Importance for China
About 55% of China’s demand for bauxite comes from Guinea. In 2017, the Chinese granted Guinea a $20 billion loan in exchange for the right to exploit this mineral. China also anticipated tapping the potential of Guinean iron ore, which traditionally had been imported from Australia (about 60%) for the Chinese steel industry. However, with Australia distancing itself from China (activity in QUAD, call in April 2020 for an independent investigation into the origin of SARS-CoV-2, and the recent AUKUS agreement), the Chinese authorities seek to develop alternative sources of supply. Guinea has gained a leading role in this respect. In 2019, the Sino-Singapore-Guinean SMB Winning Consortium obtained a concession to exploit part of the previously untouched Simandou field, the largest in Africa. Counting on the extraction of 110 million tonnes of iron ore per year (which would reduce the dependence on Australia by about 10%), it undertook to build almost 680 km of railway and the deep-water port at Conakry. The first works started in March this year. President Xi Jinping met with Condé on several occasions. China was the main lender to his government—the debt to China has reached 5% of Guinea’s GDP. In March 2021, Guinea was one of the first to receive the Chinese Sinovac vaccine. The uncertainty caused by the coup in Guinea may increase the cost of mining investments and force a revision of the Chinese plans in the country.

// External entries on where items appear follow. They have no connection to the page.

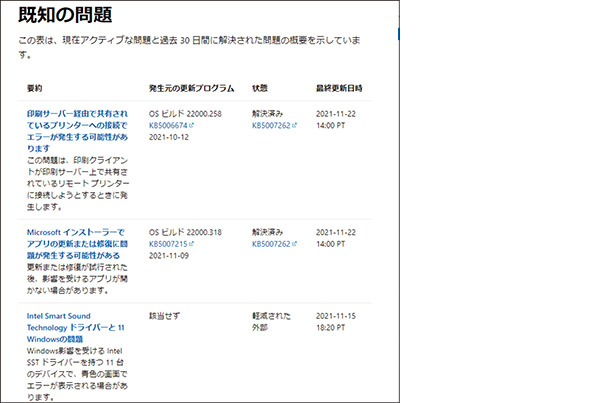Click external-link icon next to KB5007215
The height and width of the screenshot is (403, 600).
point(191,243)
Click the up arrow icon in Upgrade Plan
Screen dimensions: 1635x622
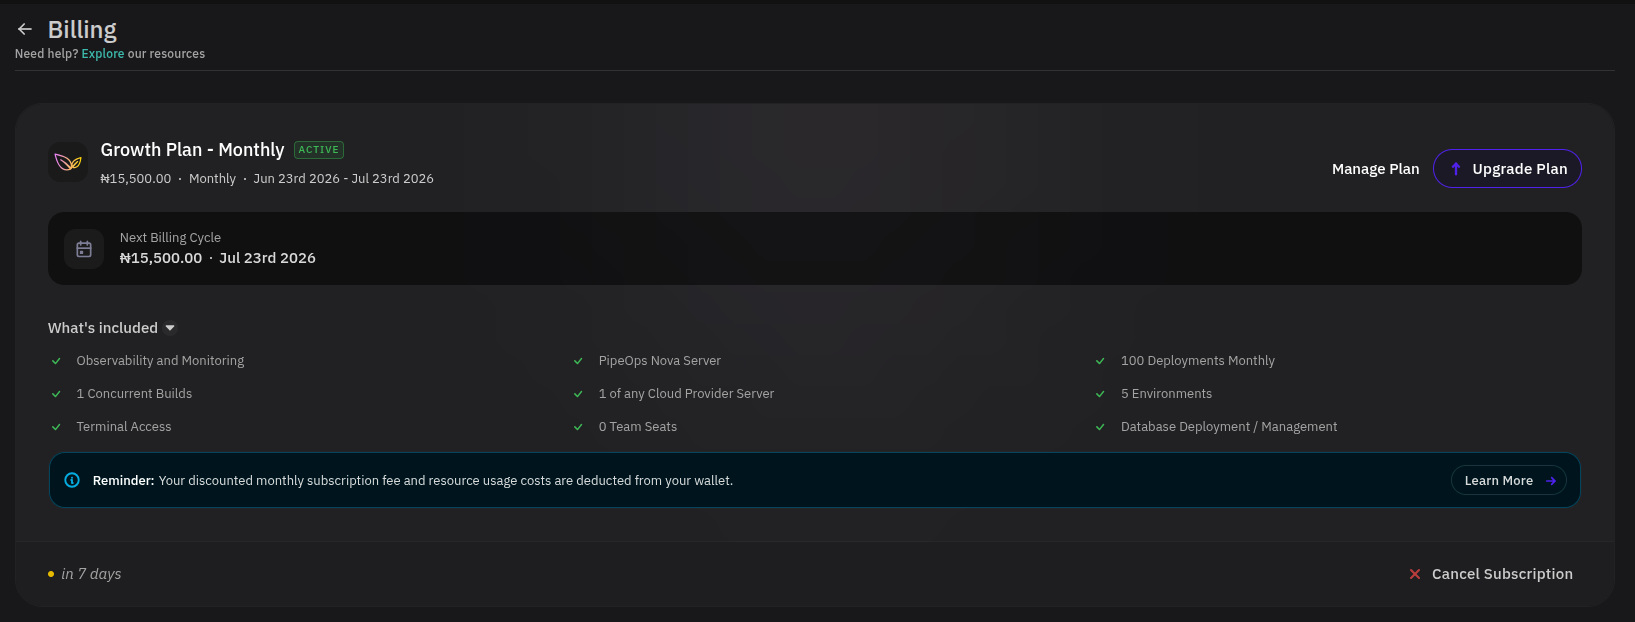1456,169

Conclusions and Perspectives
Although Col. Doumbouya assured that the activities of foreign companies, especially mining companies, would not be disrupted, the uncertainty in security threatens their operations. Rusal and others are considering evacuations in case of a deterioration in security. That could lead to another jump in aluminium prices, which would have an even greater impact on, for example, the prices of automotive, aviation, or metallurgical industry products. It would affect the Chinese economy the most as it is the world’s largest aluminium consumer, but also others, including Poland.
The experience in the region shows that despite the initial declarations of political neutrality, those behind a coup often strive to maintain their influence over the civilian authorities in key areas such as foreign policy. It is therefore likely that Doumbouya’s decisions will define Guinea’s international orientation for years to come. France, feeling its position in Mali threatened, may be inclined to use its ties with Doumbouya, who served in the Foreign Legion and trained at École de Guerre, to inspire an anti-Russian turn in the new Guinean authorities. This would affect the direction of changes in international involvement in security in the region in which the EU, including the Central European countries participating in the Takuba military mission, plays an active role.
The new Guinean government may attempt to renegotiate the operating conditions for foreign resource extraction companies to increase the government’s share of the profits. The Congolese authorities are doing this in contracts with Chinese mining companies. Other countries are following a similar path, particularly Côte d'Ivoire and Ghana, which are changing rules on the export of agricultural raw materials.
The situation in Guinea will be an important reference point for the AU and ECOWAS to regain the initiative in countering coups. It may serve as an impulse to adopt the practice of introducing sanctions not only on the plotters of violent power seizures but also bloodless “constitutional coups” that extend the rule of incumbent leaders, such the one carried out by Condé last year that directly led to the military takeover.